Vorrei ora farvi notare come Giovanni ha ricostruito letterariamente il racconto dei due miracoli. Brevemente: nel primo racconto, Gesù ridà prima la vista fisica al cieco, poi improvvisamente scompare dalla scena, lasciando solo quel cieco, che ora vede, ad affrontare ogni discussione e critiche anche durissime da parte soprattutto dei farisei, i quali, sentitisi offesi dall’ironia pungente e provocatoria del miracolato, lo buttano fuori dalla sinagoga, e “fuori” Gesù lo sta aspettando, per donargli il dono della fede, ovvero gli occhi dello spirito.
Nel secondo racconto, il miracolo avviene alla fine, e allora possiamo scoprine la vera ragione. Anche per il cieco il vero miracolo era avvenuto alla fine, con il dono della fede, allo stesso modo dobbiamo scoprire il senso profondo del miracolo di Lazzaro.
Non è tanto l’aspetto esteriore che ci deve interessare, ovvero il fatto che Lazzaro sia uscito dal sepolcro per tornare a vivere fisicamente su questa terra, per poi di nuovo morire.
Dunque, attenzione: Gesù ha compiuto il miracolo per farci capire che uscire dalla tomba è uscire dal buio di una esistenza terrena, che non permette di vivere intensamente nel proprio essere interiore.
Anche qui è questione di fede: di vedere le cose con gli occhi dello spirito. E allora possiamo dire che i due miracoli portano allo stesso messaggio: “vedere” spiritualmente come condizione per vivere intensamente.
In altre parole: se già la vita fisica deriva dalla luce fisica, che dire se la luce è interiore, è divina? Quale vita ne verrà?

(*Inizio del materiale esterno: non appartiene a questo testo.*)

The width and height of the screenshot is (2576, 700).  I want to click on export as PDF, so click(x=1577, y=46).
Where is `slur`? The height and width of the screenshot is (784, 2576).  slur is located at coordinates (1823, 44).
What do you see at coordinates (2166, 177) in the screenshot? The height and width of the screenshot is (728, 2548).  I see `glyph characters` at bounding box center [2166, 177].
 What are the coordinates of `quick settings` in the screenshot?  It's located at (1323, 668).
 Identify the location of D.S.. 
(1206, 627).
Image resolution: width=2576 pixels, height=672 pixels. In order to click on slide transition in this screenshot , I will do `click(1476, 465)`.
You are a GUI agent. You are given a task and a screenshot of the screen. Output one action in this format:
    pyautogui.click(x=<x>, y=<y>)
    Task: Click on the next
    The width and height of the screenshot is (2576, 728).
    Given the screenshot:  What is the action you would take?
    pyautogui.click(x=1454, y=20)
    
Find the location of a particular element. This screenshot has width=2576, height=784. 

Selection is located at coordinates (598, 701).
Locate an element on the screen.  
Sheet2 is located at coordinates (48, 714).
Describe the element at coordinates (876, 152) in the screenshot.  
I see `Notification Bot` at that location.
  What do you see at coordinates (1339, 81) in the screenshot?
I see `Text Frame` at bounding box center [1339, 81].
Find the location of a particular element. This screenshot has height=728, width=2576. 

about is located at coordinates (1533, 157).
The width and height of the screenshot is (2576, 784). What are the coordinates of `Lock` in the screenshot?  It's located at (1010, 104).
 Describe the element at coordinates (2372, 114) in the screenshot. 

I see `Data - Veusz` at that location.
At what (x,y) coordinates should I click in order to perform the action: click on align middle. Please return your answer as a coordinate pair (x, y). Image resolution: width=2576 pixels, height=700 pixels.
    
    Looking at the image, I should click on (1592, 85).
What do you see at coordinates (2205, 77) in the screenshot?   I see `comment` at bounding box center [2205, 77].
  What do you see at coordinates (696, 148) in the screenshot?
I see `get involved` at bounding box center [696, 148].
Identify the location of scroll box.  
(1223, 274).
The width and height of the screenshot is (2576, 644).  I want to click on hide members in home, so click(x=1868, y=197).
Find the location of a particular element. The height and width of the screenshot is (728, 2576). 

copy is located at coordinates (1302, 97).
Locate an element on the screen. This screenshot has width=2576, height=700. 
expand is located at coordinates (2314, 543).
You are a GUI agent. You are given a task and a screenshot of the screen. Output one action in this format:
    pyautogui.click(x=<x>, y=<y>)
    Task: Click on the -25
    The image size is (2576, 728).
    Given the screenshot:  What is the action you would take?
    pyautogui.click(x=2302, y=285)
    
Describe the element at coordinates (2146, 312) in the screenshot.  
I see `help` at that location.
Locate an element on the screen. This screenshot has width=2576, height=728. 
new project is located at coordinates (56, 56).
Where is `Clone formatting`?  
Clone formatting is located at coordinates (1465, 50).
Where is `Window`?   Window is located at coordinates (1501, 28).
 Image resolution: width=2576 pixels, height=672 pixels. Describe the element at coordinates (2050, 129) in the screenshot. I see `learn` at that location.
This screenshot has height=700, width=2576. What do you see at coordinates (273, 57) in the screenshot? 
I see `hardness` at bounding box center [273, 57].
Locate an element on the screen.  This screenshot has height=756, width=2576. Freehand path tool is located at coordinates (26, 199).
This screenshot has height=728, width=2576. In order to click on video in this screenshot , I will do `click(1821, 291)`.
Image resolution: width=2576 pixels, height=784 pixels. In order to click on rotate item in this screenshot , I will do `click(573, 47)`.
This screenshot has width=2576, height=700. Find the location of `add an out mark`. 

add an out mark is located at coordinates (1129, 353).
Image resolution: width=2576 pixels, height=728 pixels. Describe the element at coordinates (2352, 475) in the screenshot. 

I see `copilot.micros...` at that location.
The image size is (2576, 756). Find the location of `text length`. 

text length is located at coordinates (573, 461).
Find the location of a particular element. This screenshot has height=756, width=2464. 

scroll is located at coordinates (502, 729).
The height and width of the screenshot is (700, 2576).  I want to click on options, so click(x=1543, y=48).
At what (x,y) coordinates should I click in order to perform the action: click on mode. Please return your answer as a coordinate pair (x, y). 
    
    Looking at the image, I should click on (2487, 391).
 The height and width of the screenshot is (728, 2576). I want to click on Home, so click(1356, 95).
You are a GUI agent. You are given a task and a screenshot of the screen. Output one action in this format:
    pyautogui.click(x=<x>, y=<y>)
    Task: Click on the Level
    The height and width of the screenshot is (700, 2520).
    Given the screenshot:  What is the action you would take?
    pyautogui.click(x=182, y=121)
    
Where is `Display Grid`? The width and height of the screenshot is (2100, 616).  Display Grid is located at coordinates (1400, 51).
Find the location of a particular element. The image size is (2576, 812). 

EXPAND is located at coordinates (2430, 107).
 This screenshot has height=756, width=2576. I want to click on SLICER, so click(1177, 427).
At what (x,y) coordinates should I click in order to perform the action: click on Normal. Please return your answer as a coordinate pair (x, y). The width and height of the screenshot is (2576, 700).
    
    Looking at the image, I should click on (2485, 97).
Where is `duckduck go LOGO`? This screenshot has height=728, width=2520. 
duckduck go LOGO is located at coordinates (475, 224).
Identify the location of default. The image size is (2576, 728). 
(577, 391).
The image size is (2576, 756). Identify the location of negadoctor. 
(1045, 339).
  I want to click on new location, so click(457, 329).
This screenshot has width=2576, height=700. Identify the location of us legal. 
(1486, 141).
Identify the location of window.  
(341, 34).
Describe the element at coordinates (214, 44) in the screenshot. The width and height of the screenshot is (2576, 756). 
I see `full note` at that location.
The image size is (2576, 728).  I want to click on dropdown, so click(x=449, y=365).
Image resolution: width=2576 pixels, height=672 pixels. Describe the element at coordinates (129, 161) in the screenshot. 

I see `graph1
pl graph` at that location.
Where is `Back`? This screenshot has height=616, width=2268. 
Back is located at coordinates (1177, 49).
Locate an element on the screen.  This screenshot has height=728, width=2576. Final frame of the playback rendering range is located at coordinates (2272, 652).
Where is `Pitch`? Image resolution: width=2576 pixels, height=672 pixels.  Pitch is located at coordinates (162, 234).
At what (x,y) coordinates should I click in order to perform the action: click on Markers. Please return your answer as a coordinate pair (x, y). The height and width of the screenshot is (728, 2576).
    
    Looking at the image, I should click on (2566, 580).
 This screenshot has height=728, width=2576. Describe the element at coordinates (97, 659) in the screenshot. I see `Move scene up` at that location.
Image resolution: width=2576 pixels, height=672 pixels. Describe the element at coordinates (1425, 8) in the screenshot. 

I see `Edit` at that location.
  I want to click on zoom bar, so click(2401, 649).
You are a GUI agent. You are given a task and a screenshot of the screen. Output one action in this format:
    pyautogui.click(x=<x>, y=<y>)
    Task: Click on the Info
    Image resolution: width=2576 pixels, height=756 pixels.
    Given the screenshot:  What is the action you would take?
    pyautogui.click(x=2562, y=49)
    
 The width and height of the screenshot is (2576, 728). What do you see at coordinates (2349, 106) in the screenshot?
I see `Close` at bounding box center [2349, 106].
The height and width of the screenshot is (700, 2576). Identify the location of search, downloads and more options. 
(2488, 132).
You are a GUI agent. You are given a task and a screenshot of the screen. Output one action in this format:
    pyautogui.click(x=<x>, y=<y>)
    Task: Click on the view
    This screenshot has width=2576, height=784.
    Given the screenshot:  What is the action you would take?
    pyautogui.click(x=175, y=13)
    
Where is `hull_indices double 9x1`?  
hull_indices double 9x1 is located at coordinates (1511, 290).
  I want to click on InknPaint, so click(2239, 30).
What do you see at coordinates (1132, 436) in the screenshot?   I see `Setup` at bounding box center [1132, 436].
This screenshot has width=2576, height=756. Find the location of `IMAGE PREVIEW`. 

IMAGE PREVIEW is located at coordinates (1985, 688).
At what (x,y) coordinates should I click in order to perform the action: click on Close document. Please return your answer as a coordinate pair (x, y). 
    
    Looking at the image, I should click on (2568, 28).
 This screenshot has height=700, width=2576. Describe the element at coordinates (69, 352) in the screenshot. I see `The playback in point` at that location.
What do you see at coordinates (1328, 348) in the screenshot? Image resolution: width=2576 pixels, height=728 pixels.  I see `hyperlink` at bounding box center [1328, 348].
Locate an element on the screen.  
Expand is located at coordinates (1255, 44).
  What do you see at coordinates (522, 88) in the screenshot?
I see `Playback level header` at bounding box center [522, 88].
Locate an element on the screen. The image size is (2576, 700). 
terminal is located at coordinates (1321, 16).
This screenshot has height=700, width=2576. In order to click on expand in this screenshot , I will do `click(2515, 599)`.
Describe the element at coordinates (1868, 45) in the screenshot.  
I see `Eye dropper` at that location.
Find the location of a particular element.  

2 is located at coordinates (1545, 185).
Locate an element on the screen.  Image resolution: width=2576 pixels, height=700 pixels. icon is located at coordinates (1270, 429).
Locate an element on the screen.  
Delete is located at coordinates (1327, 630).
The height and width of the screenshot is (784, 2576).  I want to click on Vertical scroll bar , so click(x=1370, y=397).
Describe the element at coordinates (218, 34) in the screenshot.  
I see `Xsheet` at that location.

Qui dovrei insistere nel dire e ripetere che, secondo il quarto Vangelo, i miracoli di Gesù sono da leggere come “segni”, ovvero rivelatori di qualcosa di profondo, al di là del loro racconto. E qui si apre tutto un discorso sul significato di ciò che è la vita in quanto risurrezione. La vita è già risurrezione, un seme di risurrezione. La vita nasce alla luce dell’Intelletto divino, già dentro di noi. Il tempo passa, ma la vita è nell’Eterno presente.